GIVEN RECORDS:
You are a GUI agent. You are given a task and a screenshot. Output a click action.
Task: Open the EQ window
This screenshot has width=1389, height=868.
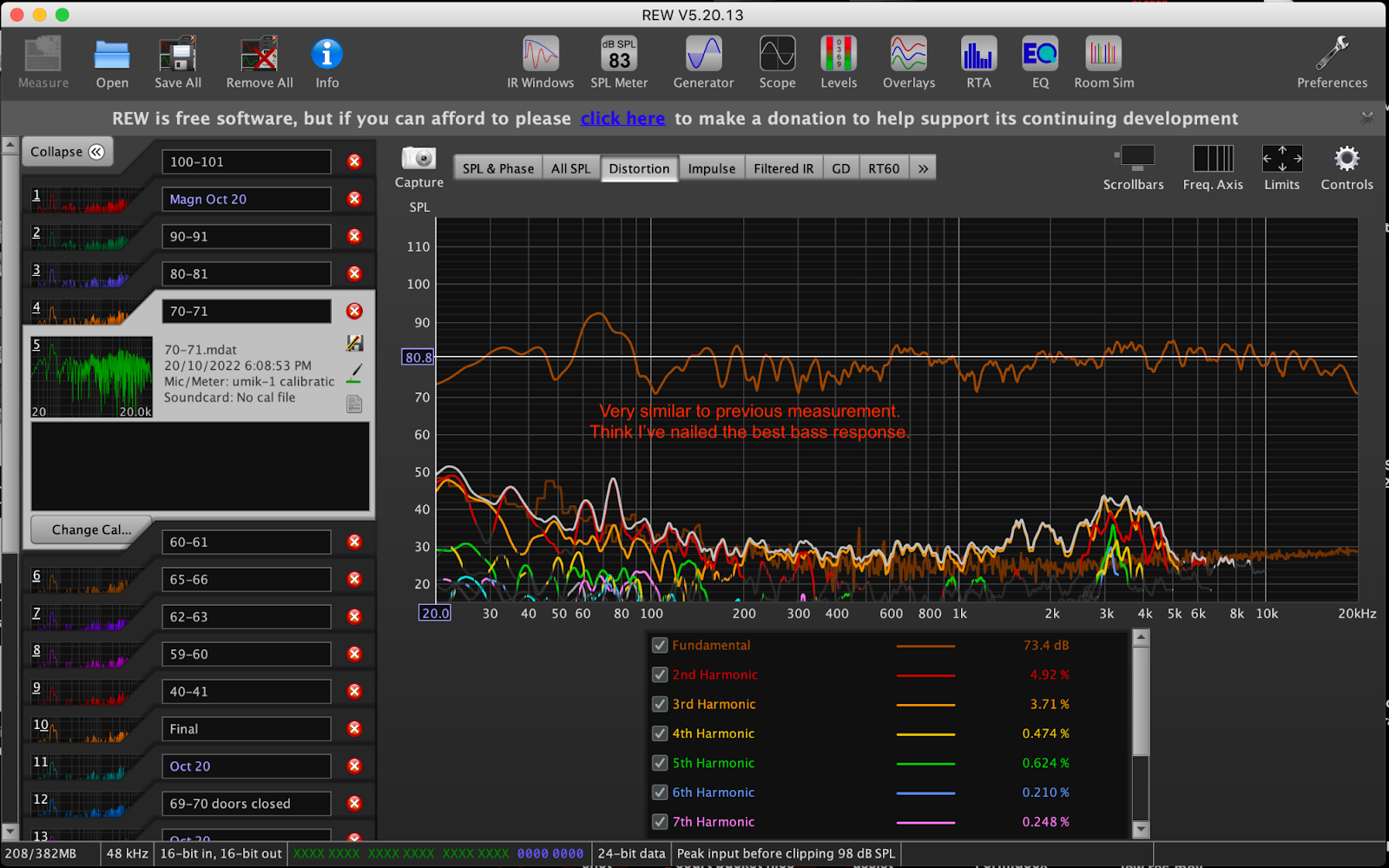(1040, 62)
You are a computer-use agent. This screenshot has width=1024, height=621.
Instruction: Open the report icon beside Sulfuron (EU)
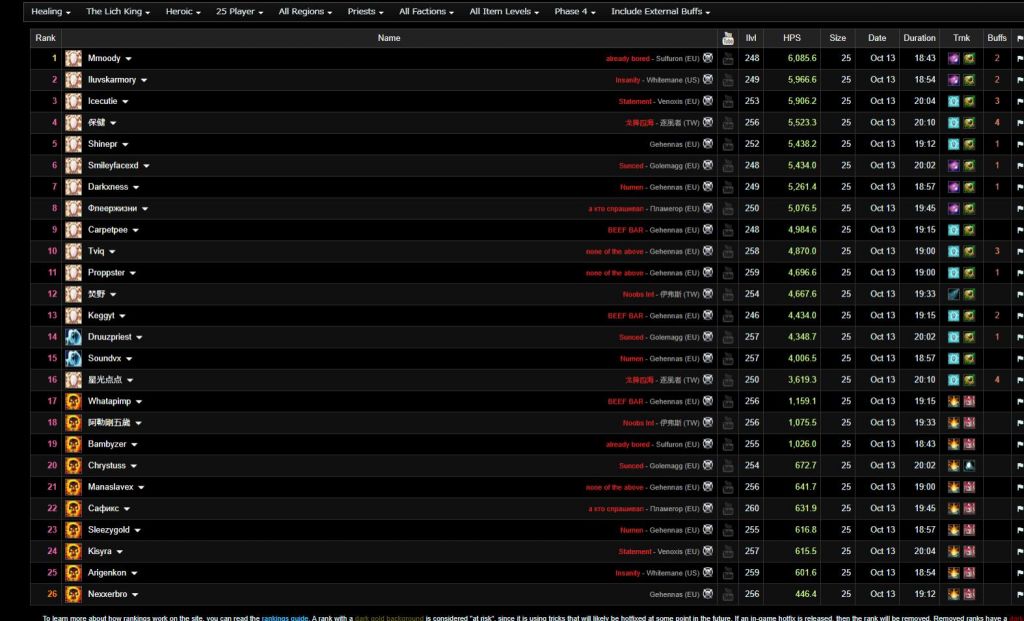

REQUIRED ACTION:
Everything above except the pictures needs to be reproduced exactly.

RESULT OF THE EXERCISE:
You are a GUI agent. You are given a task and a screenshot. Output a click action.
Task: Open the EQ window
This screenshot has width=1389, height=868.
(1040, 62)
You are a computer-use agent. This screenshot has width=1024, height=621.
Instruction: Open the report icon beside Sulfuron (EU)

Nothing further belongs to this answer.